Work required: Under this line are the records; write out word for word the part that begins at the line containing "Click the green" and ends at the line containing "1068x984 pixels. At", and no more.

Extracted information:
■ ■ ■ ■ ■ ■ ■

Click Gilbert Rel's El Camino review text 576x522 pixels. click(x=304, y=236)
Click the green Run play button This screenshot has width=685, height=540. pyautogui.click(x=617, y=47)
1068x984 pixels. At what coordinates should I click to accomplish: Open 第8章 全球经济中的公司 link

■ ■ ■ ■ ■ ■ ■

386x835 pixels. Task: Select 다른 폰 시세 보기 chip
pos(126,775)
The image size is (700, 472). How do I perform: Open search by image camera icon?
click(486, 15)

■ ■ ■ ■ ■ ■ ■

Solution for this task:
Click the green Run play button This screenshot has width=685, height=540. pyautogui.click(x=617, y=47)
1068x984 pixels. At what coordinates should I click to accomplish: Open 第8章 全球经济中的公司 link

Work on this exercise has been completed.